PROVIDED RECORDS.
________________

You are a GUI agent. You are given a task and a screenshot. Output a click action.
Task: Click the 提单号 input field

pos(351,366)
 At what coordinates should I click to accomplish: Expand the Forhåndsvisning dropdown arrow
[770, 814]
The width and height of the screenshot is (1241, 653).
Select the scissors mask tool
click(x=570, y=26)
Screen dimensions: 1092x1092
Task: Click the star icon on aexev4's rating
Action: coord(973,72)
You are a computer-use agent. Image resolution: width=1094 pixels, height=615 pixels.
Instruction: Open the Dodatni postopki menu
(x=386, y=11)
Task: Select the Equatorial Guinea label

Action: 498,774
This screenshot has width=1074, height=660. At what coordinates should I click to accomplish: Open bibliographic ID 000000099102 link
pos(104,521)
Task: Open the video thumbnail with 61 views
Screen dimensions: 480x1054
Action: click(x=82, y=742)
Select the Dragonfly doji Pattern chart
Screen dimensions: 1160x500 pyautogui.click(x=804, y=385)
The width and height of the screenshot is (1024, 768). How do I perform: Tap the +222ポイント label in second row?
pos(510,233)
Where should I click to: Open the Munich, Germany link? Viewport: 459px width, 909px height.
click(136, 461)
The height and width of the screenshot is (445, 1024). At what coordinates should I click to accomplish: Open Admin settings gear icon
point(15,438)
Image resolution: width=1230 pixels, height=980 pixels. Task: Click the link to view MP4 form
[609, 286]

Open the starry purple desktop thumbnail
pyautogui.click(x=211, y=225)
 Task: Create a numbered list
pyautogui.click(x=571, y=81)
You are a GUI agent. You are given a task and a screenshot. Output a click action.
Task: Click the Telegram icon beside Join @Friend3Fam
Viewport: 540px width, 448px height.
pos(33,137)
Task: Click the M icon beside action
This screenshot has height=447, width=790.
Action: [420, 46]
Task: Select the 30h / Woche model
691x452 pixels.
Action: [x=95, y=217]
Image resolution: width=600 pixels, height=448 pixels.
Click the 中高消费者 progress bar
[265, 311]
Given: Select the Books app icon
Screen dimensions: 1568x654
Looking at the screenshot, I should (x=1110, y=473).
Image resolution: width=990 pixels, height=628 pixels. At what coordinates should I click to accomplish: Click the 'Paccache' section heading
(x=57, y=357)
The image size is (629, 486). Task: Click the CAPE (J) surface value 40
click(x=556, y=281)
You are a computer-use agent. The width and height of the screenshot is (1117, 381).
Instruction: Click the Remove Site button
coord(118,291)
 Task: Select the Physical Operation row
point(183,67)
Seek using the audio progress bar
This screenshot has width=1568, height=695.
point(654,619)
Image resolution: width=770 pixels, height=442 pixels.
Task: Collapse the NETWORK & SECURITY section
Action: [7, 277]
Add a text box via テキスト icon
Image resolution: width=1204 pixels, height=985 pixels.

________________

ASSIGNED TASK.
Each line in the data where the string "computer" occurs should be identified and copied.

TASK RESULT.
You are a computer-use agent. Image resolution: width=1094 pixels, height=615 pixels.
You are a computer-use agent. The width and height of the screenshot is (1117, 381).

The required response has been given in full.